Effects of diet macronutrient content on avian feeding behavior,
physiology, and gut microbiota.
Diet macronutrient content did not affect feeding behavior, with birds
consuming similar amounts of food regardless of diet treatment.
Surprisingly, we did not find an effect of diet on complement activity
or baseline or stress-induced corticosterone concentrations. Contrary to
our results, several studies have found a relationship between diet and
various metrics of the complement pathway. In fish, alternative
complement activity (ACH50) is higher when fish were fed diets with 8%
or higher lipid levels when compared with fish fed a lipid-free control
diet (Lin and Shiau 2003). Similarly, in mice, a high-fat diet induces
complement activation and proinflammatory cytokine production (Doerner
et al. 2016). Previous work investigating the effects of dietary
macronutrients on stress physiology found that kittiwake chicks fed a
low-lipid diet had higher baseline and stress-induced concentrations of
corticosterone (Kitaysky et al. 2001). Conversely, but similar to our
results, corticosterone concentrations were unaffected by dietary
supplementation with anthropogenic items like bread in captive white
ibis (Cummings et al. 2020). It is possible that more dramatic shifts in
macronutrient ratios between diet treatments or having longer time
frames on the diets is required to detect large effects on host immune
and endocrine physiology.
While we did not find a direct effect of diet treatment on complement
activity or corticosterone concentrations, the gut microbiome is capable
of both influencing and responding to these physiological endpoints
(Williams et al. 2020), which can occur independently of changes in
diet, or possibly be indirectly influenced by diet through another
metric that was not measured in the present study. For example, higher
glucocorticoid levels are associated with lower bacterial diversity in
squirrels (Petrullo
et al. 2022) and
gulls (Noguera et al.
2018). Complement
activity has also been linked to changes in gut microbiota. Depletion of
gut commensal bacterial inhibits complement activation in mice (Yoshiya
et al. 2011), and in tilapia fish complement C3 is positively correlated
with the Shannon’s and Simpson’s index of gut microbiota (Zhu et al.
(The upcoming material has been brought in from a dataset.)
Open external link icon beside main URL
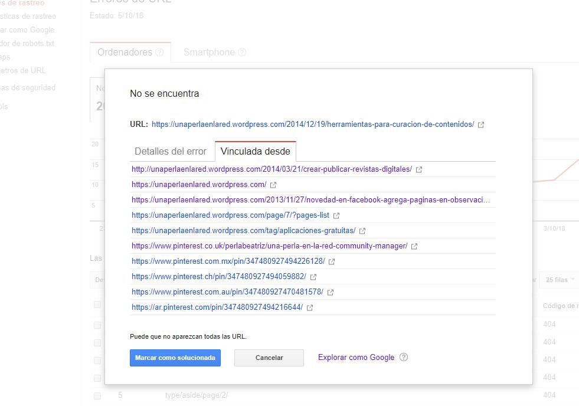Viewport: 579px width, 406px height. coord(481,125)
2020). In our study, complement activity was positively correlated with
observed richness and Shannon diversity on day 0, but this relationship
was disrupted on day 8. Baseline corticosterone concentrations did not
significantly affect microbial richness or diversity, while
stress-induced concentrations were generally associated with higher
Shannon diversity. However, the positive association between
stress-induced corticosterone and Shannon diversity was not apparent in
birds on a protein diet prior to treatment (day 0) or birds fed a high
fat diet post-treatment (day 8). For both complement and stress-induced
corticosterone, birds in the high fat diet treatment shifted from having
a positive association between physiology and gut microbiota alpha
diversity metrics at day 0 to a negative association between metrics
following 8 days on a high fat diet. This suggests that diet
macronutrient ratios can influence the relationship between gut
microbial communities and physiology and that the fat content of diet
might be important in altering these relationships.
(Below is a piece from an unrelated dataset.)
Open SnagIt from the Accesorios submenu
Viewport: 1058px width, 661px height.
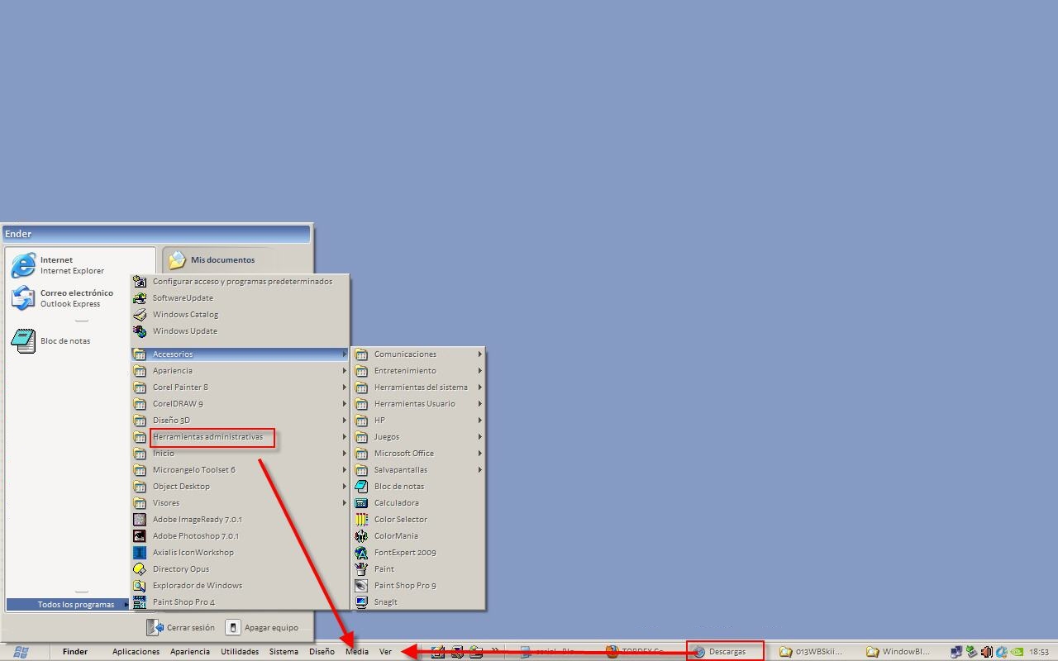(x=385, y=602)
While the diet treatments in experiment 1 (diet manipulation) did not
have major effects on overall gut microbiota composition, we found that
protein content can shift the abundance of particular taxa. While
community-level changes in gut microbiota can have important
implications for host health, smaller changes in specific taxa can also
affect host physiological processes (Hooper et al. 2012, Round and
Mazmanian 2009). Specifically, we found that birds fed a high protein
diet for 8 days had lower proportions of the phylum Campylobacterota.
Previous work in mice found that individuals fed a high fat diet have a
higher relative abundance of the genus Campylobacter (a member of
the Phylum Campylobacterota), and Campylobacter abundance was positively
correlated with serum lipid levels (Mu et al. 2020). The association
between a high fat diet and members of Campylobacterota might explain
why we observed a decrease in the abundance of Campylobacterota in birds
on the high protein diet but not birds fed the high fat diet or diet
with equal ratios of fat and protein.